Source extract –
____

Thanks man! Here goes-
1.All my boats have the hull exterior totally sheathed in glass and epoxy, and the power boats have a layer of Kevlar on the outside as well because they get used in ice a lot. The interiors have epoxy fillets and glass tape over the seams, and the rest of the inside is totally covered with 3 layers of epoxy.

2. I've never glassed the wood before building, I think it's important to have your glass totally cover the outside of the hull in one piece, the only time I've done something like this is when working with foam core, that needs to be pre glassed before assembly but that is a whole nother can of worms!

3. The best boat paint in the world in my opinion is Flat Marine Enamel from Lou Tisch at Lock Stock and Barrel. http://www.lockstockbarrell.com/
Seriously, I don't even bother with anything else. I use 2 part epoxy automotive primer under my paint also but that's probably not totally necessary. Also, US Composites hsas the best epoxy available in my opinion http://www.uscomposites.com/epoxy.html 
My computer is acting up, I might need to wait till Monday to write some more, can't wait to see how your project goes!

____

Given information –
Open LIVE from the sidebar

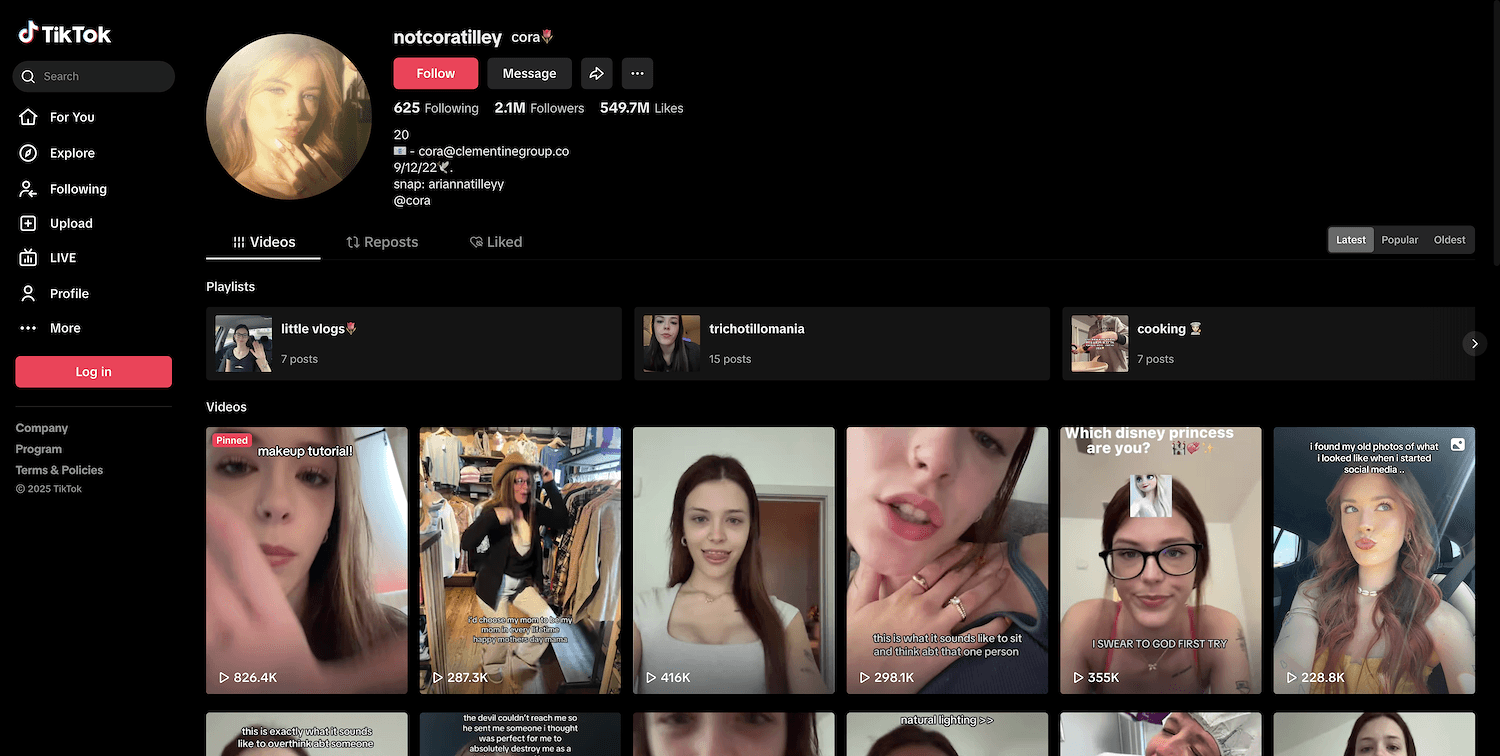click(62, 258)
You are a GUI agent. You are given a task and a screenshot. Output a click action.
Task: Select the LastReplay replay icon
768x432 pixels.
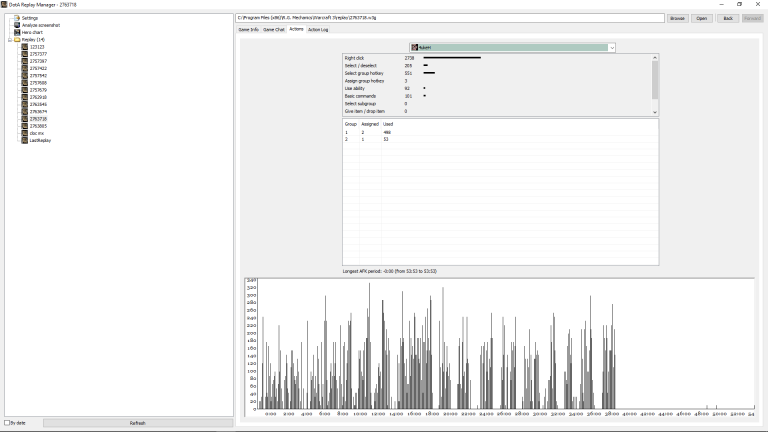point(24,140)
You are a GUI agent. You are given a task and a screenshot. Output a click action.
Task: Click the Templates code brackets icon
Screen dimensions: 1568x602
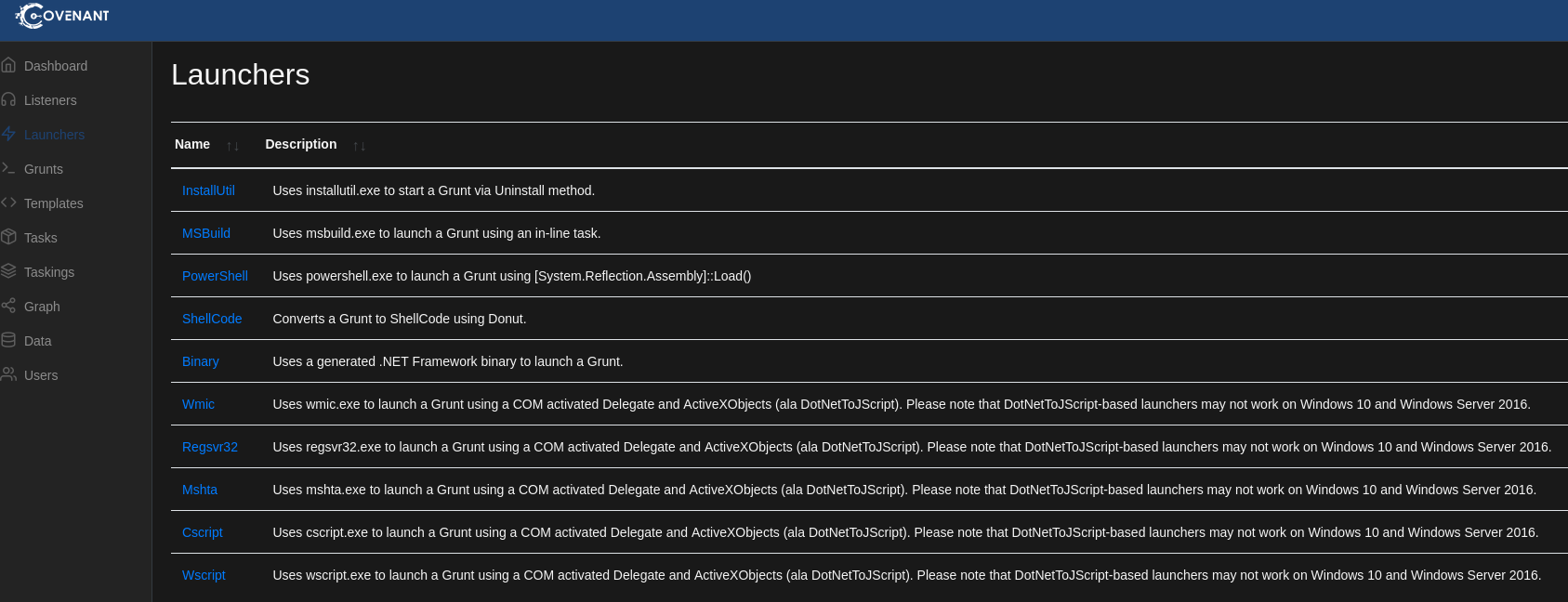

____

Tasks for this exercise –
1: In the boat-building forum reply, which paint does the writer consider the best boat paint in the world?
2: Say whether each statement agrees with the boat-building forum reply. Answer yes or no and quote the words that decide it.
(a) The power boats have an outer layer of Kevlar because they are often used in ice.
(b) The writer usually glasses the wood before building.
(c) Foam core has to be pre-glassed before assembly.
3: Rewrite the paragraph of the boat-building forum reply that begins "1.All my boats" as a short list, keeping its main facts.

Full answers –
1: Flat Marine Enamel from Lou Tisch at Lock Stock and Barrel.

2:
(a) Yes: "the power boats have a layer of Kevlar on the outside as well because they get used in ice a lot"
(b) No: "I've never glassed the wood before building"
(c) Yes: "that needs to be pre glassed before assembly"

3:
- Hull exteriors of all boats: fully sheathed in glass and epoxy.
- Power boats: an extra layer of Kevlar on the outside, because they are used in ice a lot.
- Interiors: epoxy fillets and glass tape over the seams, with the rest covered in 3 layers of epoxy.